At its most basic, a “good” faucet is one that does its job well. That is, lets water out when you turn it on, and doesn’t let water out when it’s turned off. Okay, so that’s not all we’re looking for when we look for a “good” faucet. If it was, we could install a hose bibb in the kitchen and call it good, right?
So, let’s try again: What makes a good quality faucet? You know, something we’d be proud for others to see in the kitchen or bath and will enjoy for years? Ah, that’s a little more tricky, but we’ll figure it out together.
A good, quality faucet, has almost nothing to do with the style of the faucet, the finish of the faucet, or its location. Kitchen faucets are not inherently “better” than laundry faucets, and single hole faucets are not automatically “better” than centerset faucets. A high quality faucet functions well over the years, has repair parts readily available when maintenance is required as well as other support from the manufacturer. Let’s take a minute and go into these a little more.

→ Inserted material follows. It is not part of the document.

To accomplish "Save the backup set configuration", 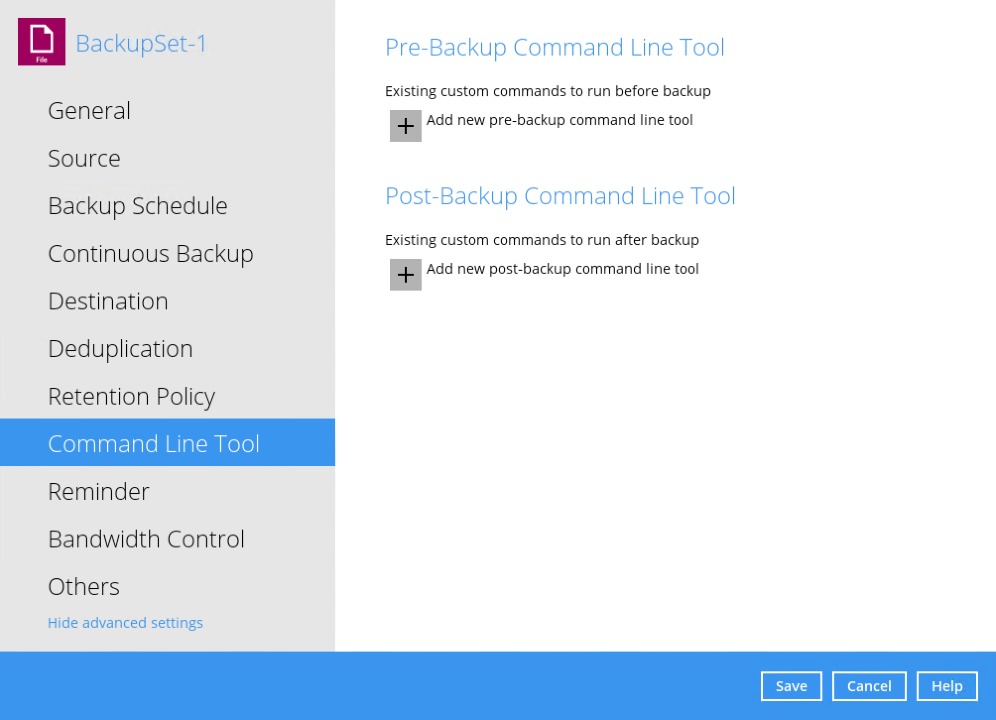I will [791, 686].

Consider what the faucet is made of. In most cases, quality faucets are made from brass or stainless steel, but the material composition does not guarantee the quality. If possible, look at the faucet construction in person. Are the threads cut neatly, or do they seem a little off? Does the swivel spout move easily? These things can give you a feel for the quality and workmanship.

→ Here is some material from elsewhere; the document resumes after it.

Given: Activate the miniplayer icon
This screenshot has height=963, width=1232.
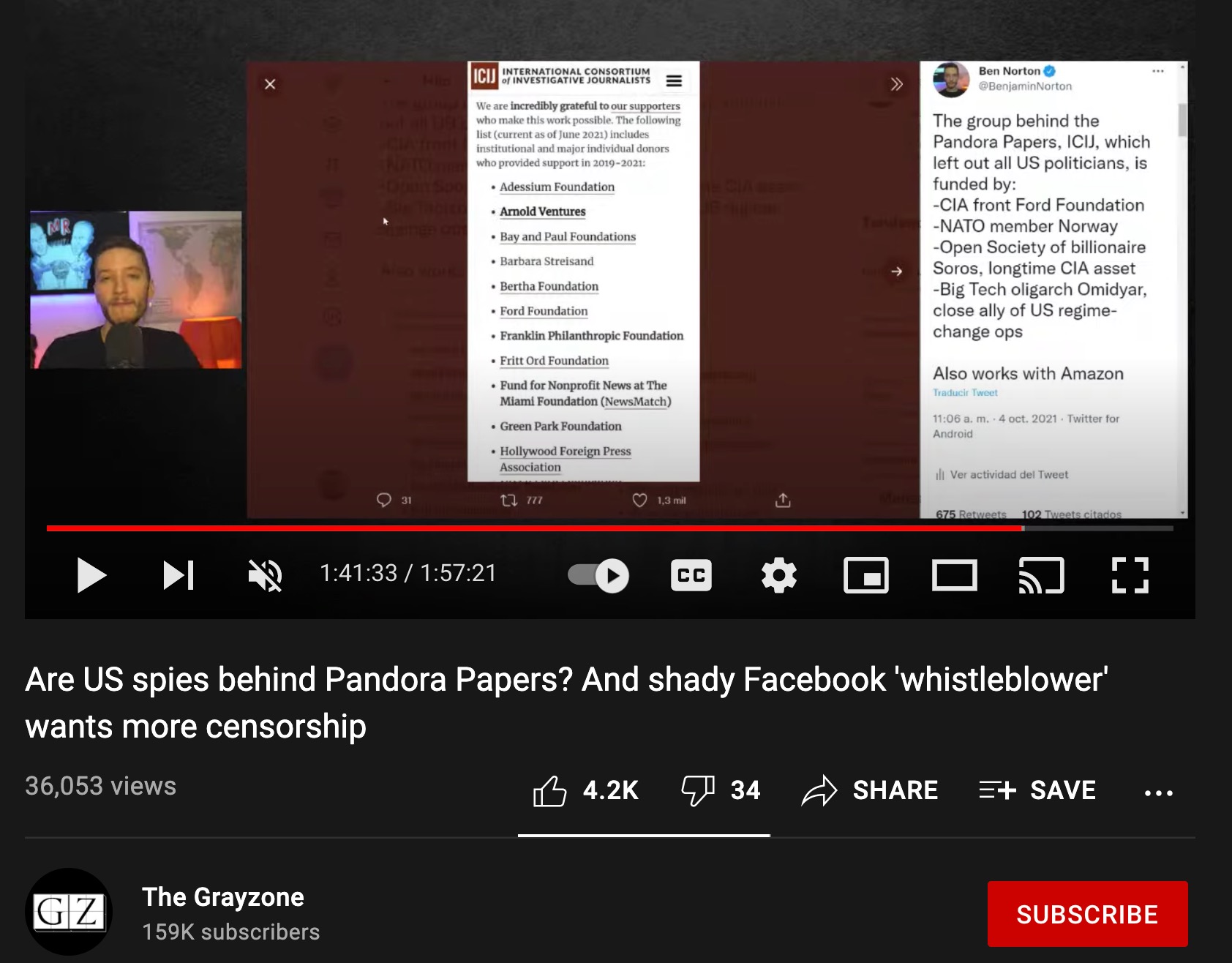Looking at the screenshot, I should point(866,575).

Examine the finish. Does it have flaws? Is it consistent? Is it a PVD finish or a living finish? These are things that can help tell you what to expect from the finish in the years to come.
Try looking for replacement parts for any faucet you consider. If you cannot find them, you may have problems down the road when you try to repair your faucet. Will you need to ship the faucet to the manufacturer for a cartridge change, or can you do it at home? If your faucet is an investment you plan to keep for the next decade or three, you will eventually need to repair it. If you plan to change out your faucet in the next few years, it may not be as much of an issue.
Check out the manufacturer of the faucet. A well-known manufacturer may or may not make a “better” faucet, but they might have better support, which typically means less frustration if a problem does occur with the faucet. Talk to your local plumbing house, installers, and anyone you know with that brand and/or style of faucet to get their impressions and learn from their experiences. If a faucet has a great looking lifetime warranty, but the manufacturer or retailer is unresponsive, the warranty may not be worth as much to you. On the other hand, a warranty that only lasts a few years, but with a manufacturer that has a great history of taking care of their customers may be more useful, even after the warranty has expired.
Naturally, no matter how “good” the faucet is, if you don’t like the way it looks, you still won’t be happy. Keep in mind that many manufacturers make visually similar styles, so you have choices there, as well.
Whatever faucet you choose, we always recommend keeping the manual, parts breakdown, and any other paperwork safe for future reference, just in case.
Your turn: what’s the best or worst faucet you’ve encountered and why?